本文研究的目的在於利用微機電系統製程技術，實際製作微小化結構，針對流經微管道之不同粒徑的粒子，藉粒子擴散運動達到分離之效果，探討微管道變化與粒子擴散分離間的影響。製作方式是以塗佈感光性光阻，利用微影蝕刻方式在矽晶圓轉移圖案，搭配對準方式翻模製成的polydimethylsiloxane (PDMS)接合於玻璃片上，成為本研究的微管道系統，從平面注入與匯合管道改變至利用堆疊光阻圖案方式在單一矽晶圓上製作三維結構，設計匯合管道長度為34 mm，寬度為2 mm，擴散總高度為100 μm，應用在含0.1 μm與 2 μm粒子的溶液，此微管道容許微量的溶液，在不超過玻璃片尺寸下達到擴散分析之效果，最後利用有限範圍探討快速分離、擴散之產物效率高的設計參數。
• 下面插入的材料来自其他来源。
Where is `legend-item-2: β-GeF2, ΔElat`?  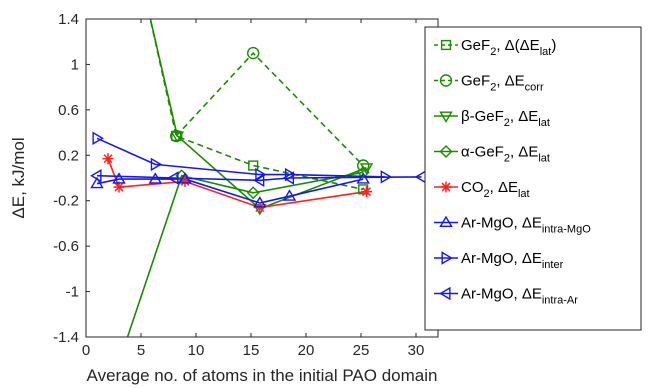
legend-item-2: β-GeF2, ΔElat is located at coordinates (492, 118).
　　在物理理論方面，討論不同尺度粒子流經匯合管道時，會經歷阻力、粒子的擴散等，本文並以不同的管道結構作測試。同時發現管道設計擴散高度參數的增加將提高流體的對流效應，降低粒子停留管道時間與擴散效果，而寬度的增加卻會使粒子在管道內的擴散效應相對與流場的對流比較，是有增益的效果；同時，微管道內檢測溶液的不同，在低雷諾數環境下，溶液的黏滯度與粒子擴散效果是有關的，粒子擴散較易發生於相對較低黏滯度的溶液中；藉由微管道中粒子本身之擴散係數與管道幾何形狀或壓力的探討；整合微製造、微流體、微圖形結構技術達成實驗室晶片之擴散分析的構想。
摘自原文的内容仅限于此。